The word "Delete" occurs in some lines of the data. Return each such line.

MATERIAL SUPPLIED:
----------
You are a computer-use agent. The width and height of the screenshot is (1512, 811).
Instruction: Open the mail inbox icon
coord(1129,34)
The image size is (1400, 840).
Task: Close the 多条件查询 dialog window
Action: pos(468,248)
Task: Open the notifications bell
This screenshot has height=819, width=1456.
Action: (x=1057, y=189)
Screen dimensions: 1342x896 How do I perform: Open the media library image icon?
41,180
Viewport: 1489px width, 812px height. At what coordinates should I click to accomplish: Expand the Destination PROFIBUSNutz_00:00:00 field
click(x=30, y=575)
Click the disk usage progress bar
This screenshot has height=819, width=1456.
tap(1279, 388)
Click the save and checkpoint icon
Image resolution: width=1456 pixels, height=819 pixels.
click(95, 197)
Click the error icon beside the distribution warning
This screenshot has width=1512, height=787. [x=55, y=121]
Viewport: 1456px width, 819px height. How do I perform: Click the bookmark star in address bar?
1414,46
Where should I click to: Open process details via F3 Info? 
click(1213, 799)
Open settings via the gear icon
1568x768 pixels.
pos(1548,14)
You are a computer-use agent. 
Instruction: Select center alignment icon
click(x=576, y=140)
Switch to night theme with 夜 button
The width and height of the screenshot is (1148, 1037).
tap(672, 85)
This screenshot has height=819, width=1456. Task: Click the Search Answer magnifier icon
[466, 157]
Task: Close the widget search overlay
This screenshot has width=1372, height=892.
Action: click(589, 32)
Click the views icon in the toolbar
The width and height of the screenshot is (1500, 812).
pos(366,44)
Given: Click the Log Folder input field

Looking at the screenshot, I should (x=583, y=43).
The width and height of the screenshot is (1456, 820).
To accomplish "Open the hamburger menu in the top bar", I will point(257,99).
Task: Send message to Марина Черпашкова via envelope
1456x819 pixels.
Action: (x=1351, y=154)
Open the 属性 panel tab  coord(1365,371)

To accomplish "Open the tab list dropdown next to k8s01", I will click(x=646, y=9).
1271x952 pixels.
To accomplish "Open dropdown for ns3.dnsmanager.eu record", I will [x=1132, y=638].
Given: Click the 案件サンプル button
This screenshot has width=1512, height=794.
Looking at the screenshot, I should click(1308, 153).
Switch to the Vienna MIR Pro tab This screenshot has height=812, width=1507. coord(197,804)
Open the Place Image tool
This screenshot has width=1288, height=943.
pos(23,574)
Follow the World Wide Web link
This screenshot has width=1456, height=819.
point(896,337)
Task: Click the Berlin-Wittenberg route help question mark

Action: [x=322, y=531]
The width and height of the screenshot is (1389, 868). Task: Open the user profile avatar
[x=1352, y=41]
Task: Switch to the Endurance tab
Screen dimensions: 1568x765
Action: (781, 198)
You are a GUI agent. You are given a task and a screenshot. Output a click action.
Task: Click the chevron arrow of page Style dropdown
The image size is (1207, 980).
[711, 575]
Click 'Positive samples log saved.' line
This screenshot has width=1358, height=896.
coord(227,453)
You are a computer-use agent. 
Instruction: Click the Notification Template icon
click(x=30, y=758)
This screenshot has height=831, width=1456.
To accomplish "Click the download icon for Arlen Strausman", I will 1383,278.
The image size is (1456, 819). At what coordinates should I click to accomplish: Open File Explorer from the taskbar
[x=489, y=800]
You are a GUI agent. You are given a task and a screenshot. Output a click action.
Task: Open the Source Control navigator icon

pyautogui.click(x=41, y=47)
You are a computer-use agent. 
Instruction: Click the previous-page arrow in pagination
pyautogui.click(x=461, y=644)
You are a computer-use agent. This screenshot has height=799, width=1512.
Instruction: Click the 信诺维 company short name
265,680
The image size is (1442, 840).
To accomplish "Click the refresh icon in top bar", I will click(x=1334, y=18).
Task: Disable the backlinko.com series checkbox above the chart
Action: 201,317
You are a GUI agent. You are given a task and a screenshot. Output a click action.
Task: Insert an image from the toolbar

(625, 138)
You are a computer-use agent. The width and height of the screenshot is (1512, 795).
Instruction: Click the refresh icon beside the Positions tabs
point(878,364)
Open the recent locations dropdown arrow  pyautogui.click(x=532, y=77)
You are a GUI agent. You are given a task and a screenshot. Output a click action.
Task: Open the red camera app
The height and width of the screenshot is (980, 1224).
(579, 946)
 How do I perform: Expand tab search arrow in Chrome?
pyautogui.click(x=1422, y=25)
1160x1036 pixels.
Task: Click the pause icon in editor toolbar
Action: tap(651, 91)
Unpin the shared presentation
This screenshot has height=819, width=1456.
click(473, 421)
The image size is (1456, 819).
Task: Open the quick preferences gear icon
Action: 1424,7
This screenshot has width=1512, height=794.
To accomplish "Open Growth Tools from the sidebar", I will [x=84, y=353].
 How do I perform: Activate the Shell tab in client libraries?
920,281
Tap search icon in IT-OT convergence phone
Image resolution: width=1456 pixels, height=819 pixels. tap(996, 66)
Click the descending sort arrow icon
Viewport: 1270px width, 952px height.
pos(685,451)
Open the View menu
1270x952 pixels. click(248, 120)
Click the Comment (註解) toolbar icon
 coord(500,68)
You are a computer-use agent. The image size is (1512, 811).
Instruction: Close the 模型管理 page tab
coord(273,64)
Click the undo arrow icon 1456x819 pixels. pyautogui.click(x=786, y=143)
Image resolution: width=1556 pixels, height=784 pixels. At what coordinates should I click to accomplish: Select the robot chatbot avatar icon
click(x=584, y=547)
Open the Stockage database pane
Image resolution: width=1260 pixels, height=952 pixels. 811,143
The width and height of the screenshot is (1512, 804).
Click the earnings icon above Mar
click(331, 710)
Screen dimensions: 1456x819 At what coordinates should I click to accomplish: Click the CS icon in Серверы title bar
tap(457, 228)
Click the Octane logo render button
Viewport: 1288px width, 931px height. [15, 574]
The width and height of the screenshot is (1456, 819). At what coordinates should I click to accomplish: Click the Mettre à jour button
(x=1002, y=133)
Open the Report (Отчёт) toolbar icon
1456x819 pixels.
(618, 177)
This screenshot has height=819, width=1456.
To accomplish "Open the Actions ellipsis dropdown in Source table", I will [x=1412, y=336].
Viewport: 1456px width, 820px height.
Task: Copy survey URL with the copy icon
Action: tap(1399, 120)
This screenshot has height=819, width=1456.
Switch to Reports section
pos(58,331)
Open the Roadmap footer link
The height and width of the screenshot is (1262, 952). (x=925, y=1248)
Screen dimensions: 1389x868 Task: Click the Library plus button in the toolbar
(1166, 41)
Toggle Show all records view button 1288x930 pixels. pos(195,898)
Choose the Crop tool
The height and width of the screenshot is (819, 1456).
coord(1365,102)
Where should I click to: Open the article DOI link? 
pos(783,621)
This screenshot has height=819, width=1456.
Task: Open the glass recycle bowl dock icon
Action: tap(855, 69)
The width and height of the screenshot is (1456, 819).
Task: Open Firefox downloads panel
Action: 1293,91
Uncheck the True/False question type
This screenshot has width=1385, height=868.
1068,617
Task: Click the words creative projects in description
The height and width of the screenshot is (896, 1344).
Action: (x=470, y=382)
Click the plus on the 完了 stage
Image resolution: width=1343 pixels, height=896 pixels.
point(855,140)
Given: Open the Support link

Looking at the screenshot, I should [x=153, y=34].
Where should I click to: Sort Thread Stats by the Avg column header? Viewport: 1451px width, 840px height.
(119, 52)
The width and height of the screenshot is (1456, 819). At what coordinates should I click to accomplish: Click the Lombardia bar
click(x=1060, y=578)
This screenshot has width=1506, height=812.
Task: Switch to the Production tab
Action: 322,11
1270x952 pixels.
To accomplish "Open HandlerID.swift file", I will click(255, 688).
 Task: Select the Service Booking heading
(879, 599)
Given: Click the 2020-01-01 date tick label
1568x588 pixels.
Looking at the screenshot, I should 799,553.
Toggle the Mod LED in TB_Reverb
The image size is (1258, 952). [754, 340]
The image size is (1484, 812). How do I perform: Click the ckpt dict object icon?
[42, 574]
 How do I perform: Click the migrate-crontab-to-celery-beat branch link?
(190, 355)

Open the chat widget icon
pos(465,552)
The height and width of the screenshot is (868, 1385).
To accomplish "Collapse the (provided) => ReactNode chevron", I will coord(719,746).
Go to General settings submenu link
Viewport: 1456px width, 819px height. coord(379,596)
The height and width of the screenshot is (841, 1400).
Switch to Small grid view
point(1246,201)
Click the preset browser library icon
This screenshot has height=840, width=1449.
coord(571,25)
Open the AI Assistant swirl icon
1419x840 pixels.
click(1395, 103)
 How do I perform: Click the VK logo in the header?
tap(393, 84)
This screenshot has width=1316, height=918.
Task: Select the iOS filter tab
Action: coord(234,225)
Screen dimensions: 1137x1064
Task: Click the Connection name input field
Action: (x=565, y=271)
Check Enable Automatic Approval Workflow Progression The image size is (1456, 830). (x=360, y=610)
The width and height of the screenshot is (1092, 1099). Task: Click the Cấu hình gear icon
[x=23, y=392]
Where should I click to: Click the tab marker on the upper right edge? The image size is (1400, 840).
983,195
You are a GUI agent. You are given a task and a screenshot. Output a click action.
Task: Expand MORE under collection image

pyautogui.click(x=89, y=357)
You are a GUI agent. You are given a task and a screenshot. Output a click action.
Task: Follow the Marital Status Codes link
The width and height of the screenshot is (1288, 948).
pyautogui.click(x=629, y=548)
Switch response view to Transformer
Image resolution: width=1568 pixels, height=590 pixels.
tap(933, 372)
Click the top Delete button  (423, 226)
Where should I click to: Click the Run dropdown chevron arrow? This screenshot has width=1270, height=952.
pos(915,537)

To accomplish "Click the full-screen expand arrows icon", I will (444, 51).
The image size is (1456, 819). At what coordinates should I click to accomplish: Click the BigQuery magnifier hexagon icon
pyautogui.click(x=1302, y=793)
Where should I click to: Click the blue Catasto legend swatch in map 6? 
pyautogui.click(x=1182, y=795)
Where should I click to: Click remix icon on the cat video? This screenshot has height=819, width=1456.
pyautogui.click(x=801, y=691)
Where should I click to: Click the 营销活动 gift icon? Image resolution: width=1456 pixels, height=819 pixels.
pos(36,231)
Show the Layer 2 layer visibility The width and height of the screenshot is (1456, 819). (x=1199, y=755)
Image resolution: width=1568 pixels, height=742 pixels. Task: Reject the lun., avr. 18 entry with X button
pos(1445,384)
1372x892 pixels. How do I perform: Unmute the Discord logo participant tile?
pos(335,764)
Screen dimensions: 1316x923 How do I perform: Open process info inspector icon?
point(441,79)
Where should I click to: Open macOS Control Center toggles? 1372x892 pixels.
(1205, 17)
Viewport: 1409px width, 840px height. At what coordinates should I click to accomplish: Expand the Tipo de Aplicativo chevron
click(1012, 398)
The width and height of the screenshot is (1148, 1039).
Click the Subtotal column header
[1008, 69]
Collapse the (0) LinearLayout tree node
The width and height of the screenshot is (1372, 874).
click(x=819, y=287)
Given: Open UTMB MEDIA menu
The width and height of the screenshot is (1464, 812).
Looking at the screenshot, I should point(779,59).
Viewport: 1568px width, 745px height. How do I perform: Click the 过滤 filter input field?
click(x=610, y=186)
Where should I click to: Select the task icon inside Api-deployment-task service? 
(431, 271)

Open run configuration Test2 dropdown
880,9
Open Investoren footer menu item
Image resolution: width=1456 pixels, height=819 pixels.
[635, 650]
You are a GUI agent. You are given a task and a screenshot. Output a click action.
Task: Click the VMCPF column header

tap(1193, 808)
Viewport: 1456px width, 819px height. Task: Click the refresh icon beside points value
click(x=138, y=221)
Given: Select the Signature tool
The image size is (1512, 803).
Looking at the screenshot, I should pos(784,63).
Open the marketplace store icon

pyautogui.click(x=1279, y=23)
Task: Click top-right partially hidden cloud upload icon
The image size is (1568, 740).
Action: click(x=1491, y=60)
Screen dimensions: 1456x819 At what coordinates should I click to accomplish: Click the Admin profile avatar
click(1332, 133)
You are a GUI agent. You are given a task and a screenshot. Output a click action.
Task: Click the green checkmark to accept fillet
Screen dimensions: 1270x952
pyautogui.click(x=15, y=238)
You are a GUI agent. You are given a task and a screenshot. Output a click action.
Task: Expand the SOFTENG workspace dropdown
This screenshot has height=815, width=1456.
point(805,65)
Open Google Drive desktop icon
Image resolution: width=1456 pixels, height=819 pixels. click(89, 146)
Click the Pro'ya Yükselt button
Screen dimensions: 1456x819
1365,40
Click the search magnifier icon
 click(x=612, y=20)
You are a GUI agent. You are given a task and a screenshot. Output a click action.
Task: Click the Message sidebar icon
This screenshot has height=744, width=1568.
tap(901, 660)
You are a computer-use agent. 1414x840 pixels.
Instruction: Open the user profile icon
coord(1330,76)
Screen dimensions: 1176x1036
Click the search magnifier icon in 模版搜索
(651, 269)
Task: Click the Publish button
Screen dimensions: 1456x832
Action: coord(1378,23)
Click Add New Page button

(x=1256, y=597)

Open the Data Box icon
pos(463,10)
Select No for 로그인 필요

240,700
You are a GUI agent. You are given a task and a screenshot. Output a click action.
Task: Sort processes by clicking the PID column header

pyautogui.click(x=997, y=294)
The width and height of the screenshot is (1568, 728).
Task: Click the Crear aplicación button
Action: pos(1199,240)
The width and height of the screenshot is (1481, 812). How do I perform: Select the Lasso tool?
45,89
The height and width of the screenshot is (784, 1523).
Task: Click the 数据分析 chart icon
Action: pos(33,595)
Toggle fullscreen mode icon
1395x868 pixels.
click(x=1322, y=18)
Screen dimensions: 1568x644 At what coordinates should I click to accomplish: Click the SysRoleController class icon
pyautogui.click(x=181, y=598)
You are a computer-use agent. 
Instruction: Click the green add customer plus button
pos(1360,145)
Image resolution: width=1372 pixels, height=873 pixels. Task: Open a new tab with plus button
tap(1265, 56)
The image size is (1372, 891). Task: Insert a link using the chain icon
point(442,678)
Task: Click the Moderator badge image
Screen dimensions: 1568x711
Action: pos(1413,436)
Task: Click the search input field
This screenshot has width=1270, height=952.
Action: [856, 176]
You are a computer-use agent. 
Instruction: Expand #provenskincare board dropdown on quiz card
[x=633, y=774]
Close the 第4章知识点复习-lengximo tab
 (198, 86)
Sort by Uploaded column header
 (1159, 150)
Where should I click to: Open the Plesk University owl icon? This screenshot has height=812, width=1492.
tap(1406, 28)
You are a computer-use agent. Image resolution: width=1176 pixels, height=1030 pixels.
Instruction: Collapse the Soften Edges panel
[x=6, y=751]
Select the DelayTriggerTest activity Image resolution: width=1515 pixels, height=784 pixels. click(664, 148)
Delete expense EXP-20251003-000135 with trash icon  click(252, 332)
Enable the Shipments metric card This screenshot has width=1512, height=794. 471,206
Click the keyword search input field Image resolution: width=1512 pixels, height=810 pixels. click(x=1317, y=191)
----------
RESULT FOR THIS EXERCISE:
Click the top Delete button  (423, 226)
Delete expense EXP-20251003-000135 with trash icon  click(252, 332)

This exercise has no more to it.